DIRECTIONS: The answer must consist of the entries, copied exactly and in full.

GIVEN DATA:

- - - - - - -

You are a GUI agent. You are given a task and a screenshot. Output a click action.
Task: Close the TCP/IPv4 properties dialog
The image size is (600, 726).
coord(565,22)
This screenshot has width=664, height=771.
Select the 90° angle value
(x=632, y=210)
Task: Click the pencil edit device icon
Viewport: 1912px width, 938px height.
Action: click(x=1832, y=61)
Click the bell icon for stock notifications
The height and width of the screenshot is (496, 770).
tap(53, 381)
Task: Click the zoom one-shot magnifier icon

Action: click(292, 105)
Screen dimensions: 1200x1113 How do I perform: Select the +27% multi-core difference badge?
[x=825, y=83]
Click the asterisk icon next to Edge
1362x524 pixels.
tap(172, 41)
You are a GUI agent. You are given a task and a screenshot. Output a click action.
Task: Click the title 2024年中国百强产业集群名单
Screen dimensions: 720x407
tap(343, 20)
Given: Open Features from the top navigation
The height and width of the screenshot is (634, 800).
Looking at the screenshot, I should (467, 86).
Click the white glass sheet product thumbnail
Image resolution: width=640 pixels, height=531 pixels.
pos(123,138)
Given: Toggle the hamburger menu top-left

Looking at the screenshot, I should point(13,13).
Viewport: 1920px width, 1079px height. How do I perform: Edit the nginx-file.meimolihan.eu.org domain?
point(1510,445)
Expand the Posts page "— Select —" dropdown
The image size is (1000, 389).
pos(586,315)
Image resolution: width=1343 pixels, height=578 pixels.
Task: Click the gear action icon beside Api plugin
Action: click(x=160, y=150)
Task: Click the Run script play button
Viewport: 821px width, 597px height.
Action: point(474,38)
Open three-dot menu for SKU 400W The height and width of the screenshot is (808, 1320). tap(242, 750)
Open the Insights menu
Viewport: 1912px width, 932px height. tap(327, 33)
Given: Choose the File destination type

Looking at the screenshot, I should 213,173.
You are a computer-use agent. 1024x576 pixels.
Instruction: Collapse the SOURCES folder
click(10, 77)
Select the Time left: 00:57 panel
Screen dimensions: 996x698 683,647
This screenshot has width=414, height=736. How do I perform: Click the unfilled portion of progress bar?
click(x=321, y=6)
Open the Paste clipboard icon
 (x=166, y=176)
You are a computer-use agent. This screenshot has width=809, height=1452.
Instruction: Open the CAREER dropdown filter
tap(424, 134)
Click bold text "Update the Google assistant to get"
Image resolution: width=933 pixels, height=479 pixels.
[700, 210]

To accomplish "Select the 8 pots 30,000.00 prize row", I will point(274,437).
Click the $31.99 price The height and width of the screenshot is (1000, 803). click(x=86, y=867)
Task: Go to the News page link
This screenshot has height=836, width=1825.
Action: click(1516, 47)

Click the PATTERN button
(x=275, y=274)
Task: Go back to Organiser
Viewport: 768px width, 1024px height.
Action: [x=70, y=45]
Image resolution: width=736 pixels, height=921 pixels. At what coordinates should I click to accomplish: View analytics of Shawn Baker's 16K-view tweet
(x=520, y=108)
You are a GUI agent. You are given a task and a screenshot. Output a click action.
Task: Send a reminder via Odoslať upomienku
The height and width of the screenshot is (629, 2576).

- - - - - - -

ANSWER TO THE EXERCISE:
You are a GUI agent. You are given a task and a screenshot. Output a click action.
Task: Close the TCP/IPv4 properties dialog
The image size is (600, 726).
coord(565,22)
This screenshot has width=664, height=771.
Select the 90° angle value
(x=632, y=210)
Task: Click the pencil edit device icon
Viewport: 1912px width, 938px height.
Action: click(x=1832, y=61)
Click the bell icon for stock notifications
The height and width of the screenshot is (496, 770).
tap(53, 381)
Task: Click the zoom one-shot magnifier icon

Action: click(292, 105)
Screen dimensions: 1200x1113 How do I perform: Select the +27% multi-core difference badge?
[x=825, y=83]
Click the asterisk icon next to Edge
1362x524 pixels.
tap(172, 41)
You are a GUI agent. You are given a task and a screenshot. Output a click action.
Task: Click the title 2024年中国百强产业集群名单
Screen dimensions: 720x407
tap(343, 20)
Given: Open Features from the top navigation
The height and width of the screenshot is (634, 800).
Looking at the screenshot, I should (467, 86).
Click the white glass sheet product thumbnail
Image resolution: width=640 pixels, height=531 pixels.
pos(123,138)
Given: Toggle the hamburger menu top-left

Looking at the screenshot, I should point(13,13).
Viewport: 1920px width, 1079px height. How do I perform: Edit the nginx-file.meimolihan.eu.org domain?
point(1510,445)
Expand the Posts page "— Select —" dropdown
The image size is (1000, 389).
pos(586,315)
Image resolution: width=1343 pixels, height=578 pixels.
Task: Click the gear action icon beside Api plugin
Action: click(x=160, y=150)
Task: Click the Run script play button
Viewport: 821px width, 597px height.
Action: point(474,38)
Open three-dot menu for SKU 400W The height and width of the screenshot is (808, 1320). tap(242, 750)
Open the Insights menu
Viewport: 1912px width, 932px height. tap(327, 33)
Given: Choose the File destination type

Looking at the screenshot, I should 213,173.
You are a computer-use agent. 1024x576 pixels.
Instruction: Collapse the SOURCES folder
click(10, 77)
Select the Time left: 00:57 panel
Screen dimensions: 996x698 683,647
This screenshot has width=414, height=736. How do I perform: Click the unfilled portion of progress bar?
click(x=321, y=6)
Open the Paste clipboard icon
 (x=166, y=176)
You are a computer-use agent. This screenshot has width=809, height=1452.
Instruction: Open the CAREER dropdown filter
tap(424, 134)
Click bold text "Update the Google assistant to get"
Image resolution: width=933 pixels, height=479 pixels.
[700, 210]

To accomplish "Select the 8 pots 30,000.00 prize row", I will point(274,437).
Click the $31.99 price The height and width of the screenshot is (1000, 803). click(x=86, y=867)
Task: Go to the News page link
This screenshot has height=836, width=1825.
Action: click(1516, 47)

Click the PATTERN button
(x=275, y=274)
Task: Go back to Organiser
Viewport: 768px width, 1024px height.
Action: [x=70, y=45]
Image resolution: width=736 pixels, height=921 pixels. At what coordinates should I click to accomplish: View analytics of Shawn Baker's 16K-view tweet
(x=520, y=108)
You are a GUI agent. You are given a task and a screenshot. Output a click action.
Task: Send a reminder via Odoslať upomienku
The height and width of the screenshot is (629, 2576).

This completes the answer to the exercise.